Supplied material: Begin
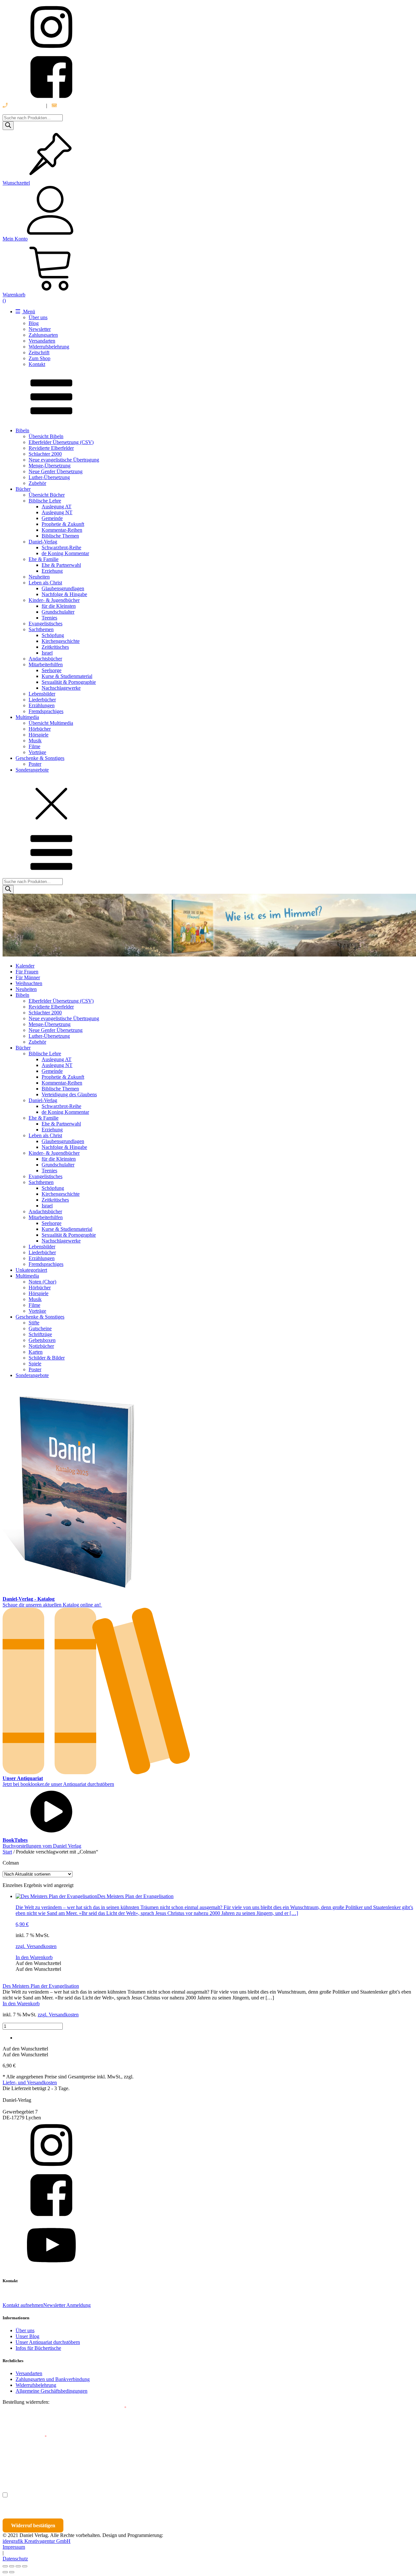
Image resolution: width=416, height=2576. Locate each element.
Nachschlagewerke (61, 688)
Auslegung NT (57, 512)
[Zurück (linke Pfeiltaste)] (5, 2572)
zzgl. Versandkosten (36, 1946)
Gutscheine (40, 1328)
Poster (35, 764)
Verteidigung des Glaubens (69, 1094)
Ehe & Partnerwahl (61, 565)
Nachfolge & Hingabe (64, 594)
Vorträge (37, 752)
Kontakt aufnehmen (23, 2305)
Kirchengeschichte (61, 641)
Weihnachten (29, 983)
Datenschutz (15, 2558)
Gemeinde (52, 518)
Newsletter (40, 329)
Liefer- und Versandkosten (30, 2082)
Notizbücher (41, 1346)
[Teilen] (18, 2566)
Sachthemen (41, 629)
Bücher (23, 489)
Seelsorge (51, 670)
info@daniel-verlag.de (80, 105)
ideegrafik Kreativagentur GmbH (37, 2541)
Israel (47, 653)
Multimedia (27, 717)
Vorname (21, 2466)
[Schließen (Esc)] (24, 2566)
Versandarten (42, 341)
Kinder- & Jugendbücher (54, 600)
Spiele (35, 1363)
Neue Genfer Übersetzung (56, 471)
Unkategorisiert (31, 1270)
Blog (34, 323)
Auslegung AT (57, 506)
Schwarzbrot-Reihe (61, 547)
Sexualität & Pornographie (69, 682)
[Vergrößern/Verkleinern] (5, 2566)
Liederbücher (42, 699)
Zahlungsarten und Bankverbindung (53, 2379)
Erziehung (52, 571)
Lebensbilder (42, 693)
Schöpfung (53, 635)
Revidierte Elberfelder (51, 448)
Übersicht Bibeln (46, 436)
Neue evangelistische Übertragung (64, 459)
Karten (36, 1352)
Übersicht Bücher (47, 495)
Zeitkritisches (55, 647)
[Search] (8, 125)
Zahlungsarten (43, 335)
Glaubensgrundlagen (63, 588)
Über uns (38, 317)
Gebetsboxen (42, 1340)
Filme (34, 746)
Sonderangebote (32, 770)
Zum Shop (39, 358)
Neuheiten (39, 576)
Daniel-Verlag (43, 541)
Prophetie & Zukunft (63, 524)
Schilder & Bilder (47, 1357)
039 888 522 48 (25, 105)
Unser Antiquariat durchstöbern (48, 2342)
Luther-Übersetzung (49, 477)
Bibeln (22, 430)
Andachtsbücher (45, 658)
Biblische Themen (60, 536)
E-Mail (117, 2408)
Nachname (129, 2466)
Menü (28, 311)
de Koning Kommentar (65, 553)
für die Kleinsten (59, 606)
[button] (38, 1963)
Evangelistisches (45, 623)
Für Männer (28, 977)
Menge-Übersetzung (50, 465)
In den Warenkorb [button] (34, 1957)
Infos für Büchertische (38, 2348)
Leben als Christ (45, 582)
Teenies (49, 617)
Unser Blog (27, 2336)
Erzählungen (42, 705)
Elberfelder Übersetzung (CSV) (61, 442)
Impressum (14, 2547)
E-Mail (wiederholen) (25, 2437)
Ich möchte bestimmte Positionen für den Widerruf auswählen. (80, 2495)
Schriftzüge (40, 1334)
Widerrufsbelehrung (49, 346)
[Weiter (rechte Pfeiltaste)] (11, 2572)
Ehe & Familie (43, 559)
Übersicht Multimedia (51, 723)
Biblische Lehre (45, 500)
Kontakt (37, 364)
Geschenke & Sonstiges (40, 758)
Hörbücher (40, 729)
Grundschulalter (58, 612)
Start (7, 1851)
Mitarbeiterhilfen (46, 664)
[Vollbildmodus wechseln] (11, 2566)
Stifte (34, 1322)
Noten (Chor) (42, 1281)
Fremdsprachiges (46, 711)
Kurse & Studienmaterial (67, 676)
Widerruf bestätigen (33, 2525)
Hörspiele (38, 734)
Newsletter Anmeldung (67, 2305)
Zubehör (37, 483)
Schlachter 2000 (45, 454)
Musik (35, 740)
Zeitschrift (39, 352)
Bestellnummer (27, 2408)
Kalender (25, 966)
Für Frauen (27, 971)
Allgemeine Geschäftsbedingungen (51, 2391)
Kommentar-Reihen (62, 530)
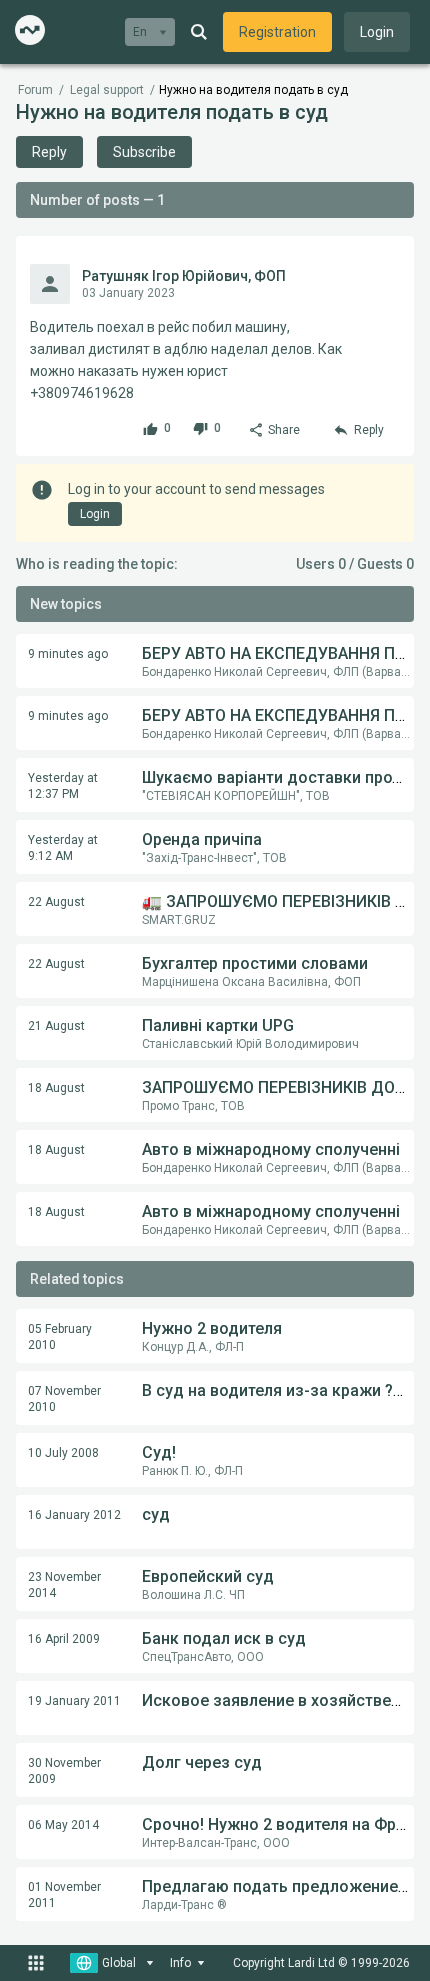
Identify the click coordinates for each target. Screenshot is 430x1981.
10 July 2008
Supplied material: End
Supplied material: Begin
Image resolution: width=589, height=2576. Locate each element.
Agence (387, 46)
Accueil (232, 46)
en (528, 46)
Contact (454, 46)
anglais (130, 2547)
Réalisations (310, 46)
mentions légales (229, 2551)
Supplied material: End
→ Action item
Copy whichever lines of the records above contain the word "Pfeiltaste".

→ Result of the task
[Zurück (linke Pfeiltaste)] (5, 2572)
[Weiter (rechte Pfeiltaste)] (11, 2572)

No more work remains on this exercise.